How to complete this task
Write the next part of the article on footballer Mary Valencia, continuing after its final sentence.

Source text
Personal information
- Full name: Mary Yalenny Valencia Riascos
- Date of birth: 8 February 2003 (age 23)
- Place of birth: López de Micay, Colombia
- Height: 1.61 m (5 ft 3 in)
- Position: Forward

Team information
- Current team: Colo-Colo

Senior career*
- Years: Team / Apps / (Gls)
- 2018–2021: Santiago Wanderers
- 2022–2024: Santiago Morning
- 2025–: Colo-Colo

International career
- 2022: Chile U20 / 6 / (2)
- 2022–: Chile / 3 / (1)

= Mary Valencia =

Chilean footballer (born 2003)

Mary Yalenny Valencia Riascos (born 8 February 2003) is a footballer who plays as a forward. She last played for Campeonato Nacional Fútbol Femenino club Colo-Colo. Born in Colombia, she plays for the Chile national team.

==Club career==
Valencia started her career with Santiago Wanderers after standing out at school level.

In December 2021, she switched to Santiago Morning for the 2022 season in the Chilean top division. She left them at the end of the 2024 season.

In 2025, she moved to Colo-Colo.

==International career==
===Youth teams===
During 2021, she was called up to training microcycles of the Chile national under-20 team despite the fact that she did not have the Chilean nationality at the time. Once she became a naturalized Chilean, she took part in both the 2022 South American Under-20 Championship, scoring a goal against Peru, and the 2022 South American Games.

Data listing

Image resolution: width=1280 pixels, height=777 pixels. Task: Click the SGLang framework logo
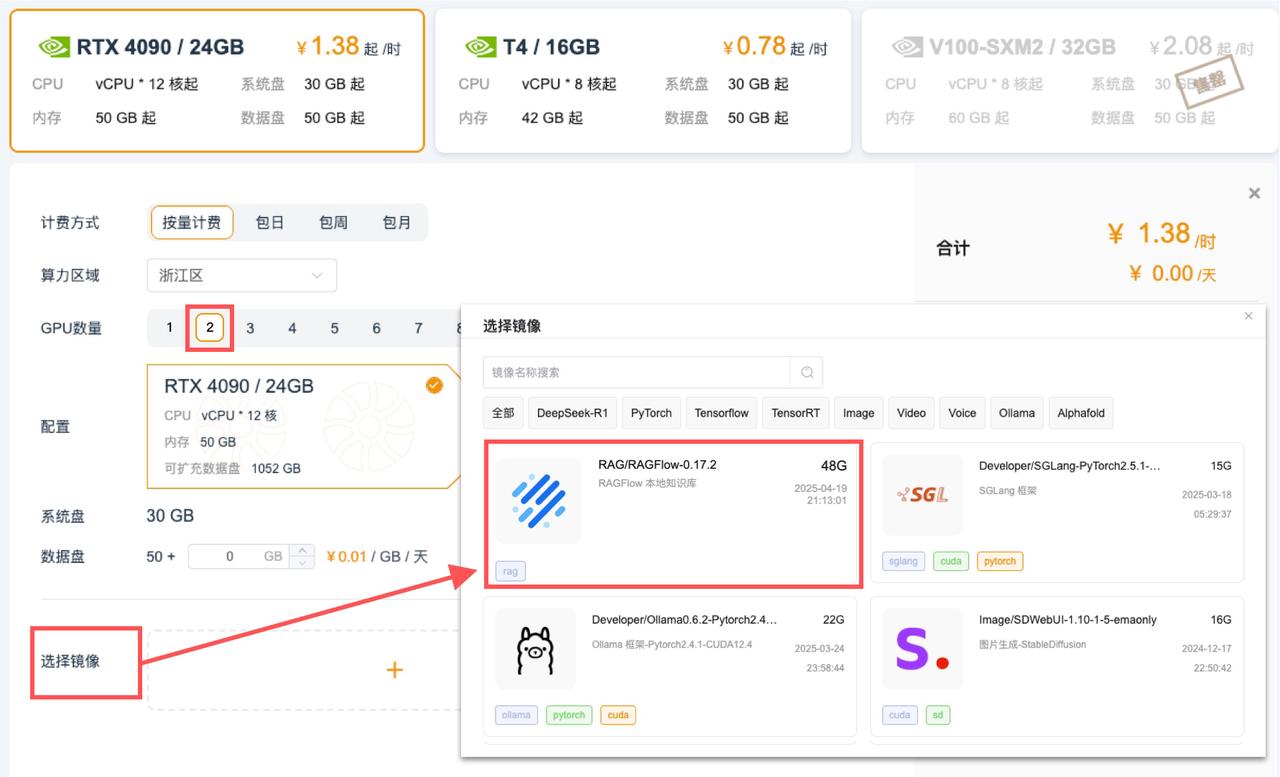pos(922,494)
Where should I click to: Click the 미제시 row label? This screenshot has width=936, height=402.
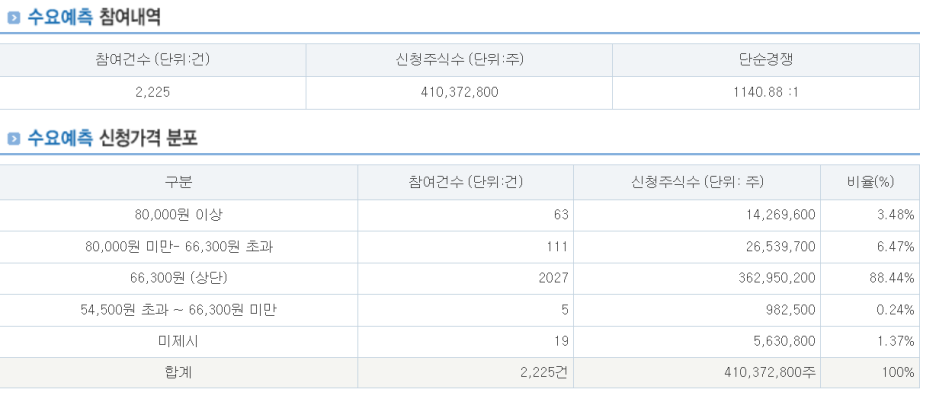point(178,342)
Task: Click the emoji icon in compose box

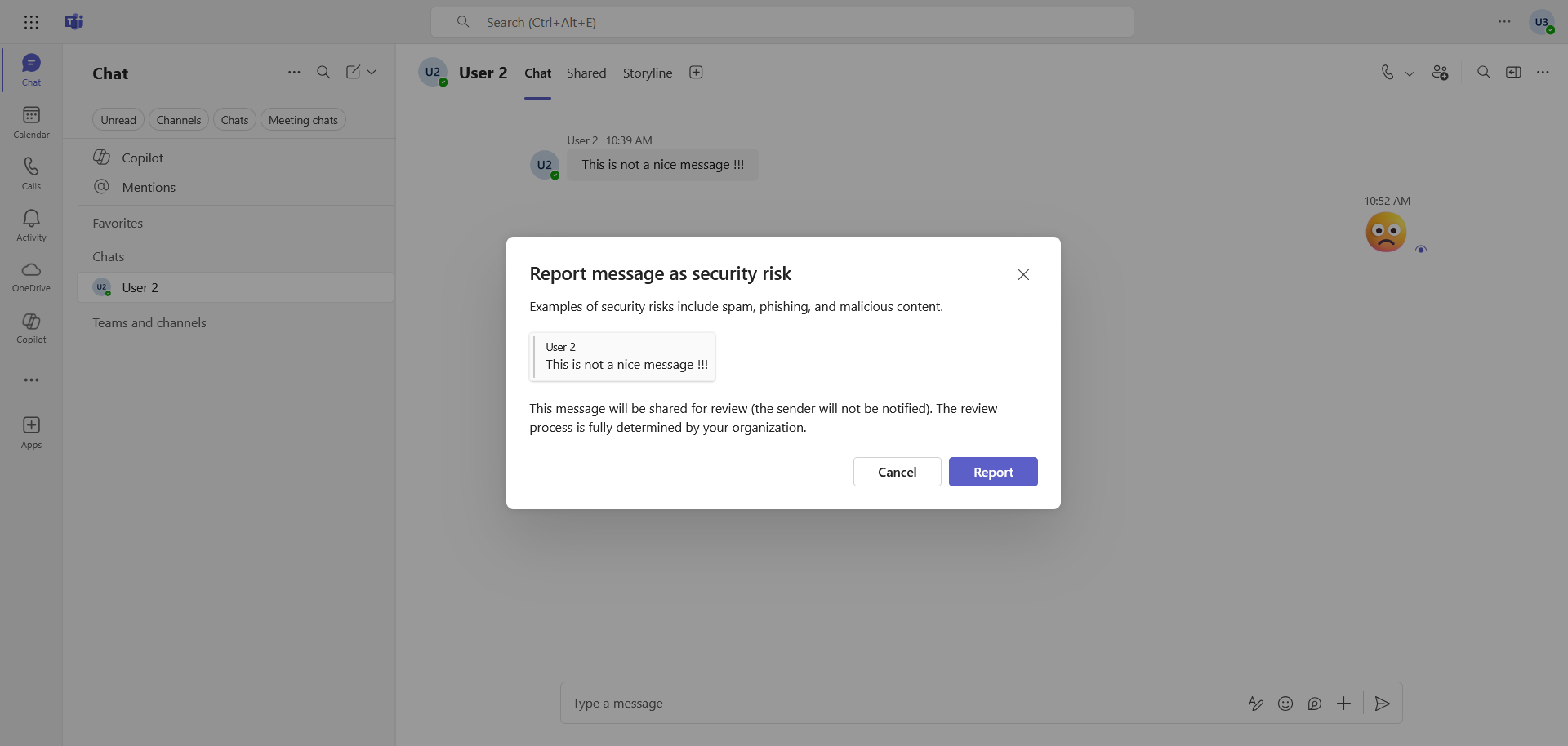Action: (1285, 704)
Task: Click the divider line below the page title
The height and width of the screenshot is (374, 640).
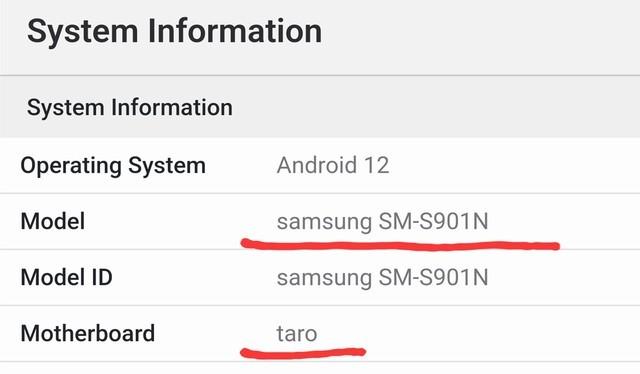Action: [x=320, y=75]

Written answer
===Senior team===
At senior level, she made her debut in a friendly against Venezuela on 26 June 2022. She later took part in the 2022 Copa América Femenina.

===International goals===
Scores and results list Uruguay's goal tally first

| No. | Date | Venue | Opponent | Score | Result | Competition |
|---|---|---|---|---|---|---|
| 1 | 18 April 2026 | Estadio Centenario, Montevideo, Uruguay | Uruguay | 1–1 | 3–1 | 2025–26 CONMEBOL Women's Nations League |

==Personal life==
Born in Colombia, Valencia came to Chile at the age of eleven alongside her mother and made her home in Valparaíso. In March 2022, she got the Chilean nationality by residence.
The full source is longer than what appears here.